Work order:
The answer is the number of lines in the data that contain the word "will"; give it alone.

Stored data:
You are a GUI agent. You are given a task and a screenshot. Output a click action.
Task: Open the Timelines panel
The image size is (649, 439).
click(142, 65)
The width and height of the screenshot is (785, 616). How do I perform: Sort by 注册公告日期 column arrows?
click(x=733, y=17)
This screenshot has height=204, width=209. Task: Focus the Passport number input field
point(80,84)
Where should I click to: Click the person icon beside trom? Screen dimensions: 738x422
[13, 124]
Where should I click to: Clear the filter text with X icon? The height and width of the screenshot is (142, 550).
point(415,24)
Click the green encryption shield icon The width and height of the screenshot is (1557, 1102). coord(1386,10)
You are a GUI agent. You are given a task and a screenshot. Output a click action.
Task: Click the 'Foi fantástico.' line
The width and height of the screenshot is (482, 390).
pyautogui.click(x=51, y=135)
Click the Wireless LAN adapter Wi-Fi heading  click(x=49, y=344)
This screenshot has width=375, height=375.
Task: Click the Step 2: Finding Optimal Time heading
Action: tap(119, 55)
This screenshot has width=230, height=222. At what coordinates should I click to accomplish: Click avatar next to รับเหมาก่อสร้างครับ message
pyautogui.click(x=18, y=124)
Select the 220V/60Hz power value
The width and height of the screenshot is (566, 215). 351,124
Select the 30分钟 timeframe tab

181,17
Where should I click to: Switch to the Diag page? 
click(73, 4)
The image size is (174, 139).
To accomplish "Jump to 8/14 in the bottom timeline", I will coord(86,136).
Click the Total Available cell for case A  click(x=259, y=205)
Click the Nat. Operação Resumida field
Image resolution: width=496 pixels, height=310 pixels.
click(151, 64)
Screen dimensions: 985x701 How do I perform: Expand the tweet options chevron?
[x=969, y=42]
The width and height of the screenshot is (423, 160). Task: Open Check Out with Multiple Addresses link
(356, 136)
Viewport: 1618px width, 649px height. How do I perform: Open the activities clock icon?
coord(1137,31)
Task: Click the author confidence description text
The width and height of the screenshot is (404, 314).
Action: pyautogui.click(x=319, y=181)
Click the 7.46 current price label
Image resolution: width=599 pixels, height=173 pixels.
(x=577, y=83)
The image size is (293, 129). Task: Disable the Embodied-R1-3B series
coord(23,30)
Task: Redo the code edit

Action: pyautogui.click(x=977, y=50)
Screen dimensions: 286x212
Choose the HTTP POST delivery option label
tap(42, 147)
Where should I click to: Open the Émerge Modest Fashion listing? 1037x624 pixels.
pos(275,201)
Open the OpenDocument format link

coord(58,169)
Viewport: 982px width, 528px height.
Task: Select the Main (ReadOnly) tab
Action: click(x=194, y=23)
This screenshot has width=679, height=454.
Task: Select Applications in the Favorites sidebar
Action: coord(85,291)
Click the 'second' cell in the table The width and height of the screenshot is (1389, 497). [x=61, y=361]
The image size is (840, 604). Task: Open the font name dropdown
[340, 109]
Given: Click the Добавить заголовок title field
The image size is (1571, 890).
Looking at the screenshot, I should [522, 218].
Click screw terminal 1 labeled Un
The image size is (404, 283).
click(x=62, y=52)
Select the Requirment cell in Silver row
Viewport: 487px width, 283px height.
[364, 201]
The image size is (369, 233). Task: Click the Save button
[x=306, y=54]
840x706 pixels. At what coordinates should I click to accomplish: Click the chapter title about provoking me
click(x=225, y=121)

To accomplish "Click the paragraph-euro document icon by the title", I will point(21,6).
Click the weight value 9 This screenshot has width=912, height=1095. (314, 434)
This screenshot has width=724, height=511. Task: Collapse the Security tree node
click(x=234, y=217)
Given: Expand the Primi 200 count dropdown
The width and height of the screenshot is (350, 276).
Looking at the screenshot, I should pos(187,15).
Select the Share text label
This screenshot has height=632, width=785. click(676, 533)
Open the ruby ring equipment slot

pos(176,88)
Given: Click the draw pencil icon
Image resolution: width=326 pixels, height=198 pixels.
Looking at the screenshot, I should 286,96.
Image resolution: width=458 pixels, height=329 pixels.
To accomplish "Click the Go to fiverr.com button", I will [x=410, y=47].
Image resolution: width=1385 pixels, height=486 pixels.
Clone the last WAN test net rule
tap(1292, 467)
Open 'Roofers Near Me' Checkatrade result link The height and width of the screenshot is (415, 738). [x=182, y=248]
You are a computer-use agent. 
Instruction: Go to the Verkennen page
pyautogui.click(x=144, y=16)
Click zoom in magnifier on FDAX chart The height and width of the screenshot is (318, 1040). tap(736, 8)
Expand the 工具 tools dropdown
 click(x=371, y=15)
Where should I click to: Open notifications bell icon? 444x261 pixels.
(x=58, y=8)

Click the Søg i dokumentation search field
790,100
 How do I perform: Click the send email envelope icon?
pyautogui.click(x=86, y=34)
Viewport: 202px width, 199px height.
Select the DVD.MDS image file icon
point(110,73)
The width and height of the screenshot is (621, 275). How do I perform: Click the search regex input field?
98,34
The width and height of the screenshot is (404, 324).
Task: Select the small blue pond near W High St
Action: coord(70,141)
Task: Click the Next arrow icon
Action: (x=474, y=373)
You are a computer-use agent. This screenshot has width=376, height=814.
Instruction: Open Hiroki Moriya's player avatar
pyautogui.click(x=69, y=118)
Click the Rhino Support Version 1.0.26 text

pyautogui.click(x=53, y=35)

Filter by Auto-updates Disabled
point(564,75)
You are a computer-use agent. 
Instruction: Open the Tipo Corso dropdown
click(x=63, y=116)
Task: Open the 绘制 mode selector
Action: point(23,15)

Answer:
3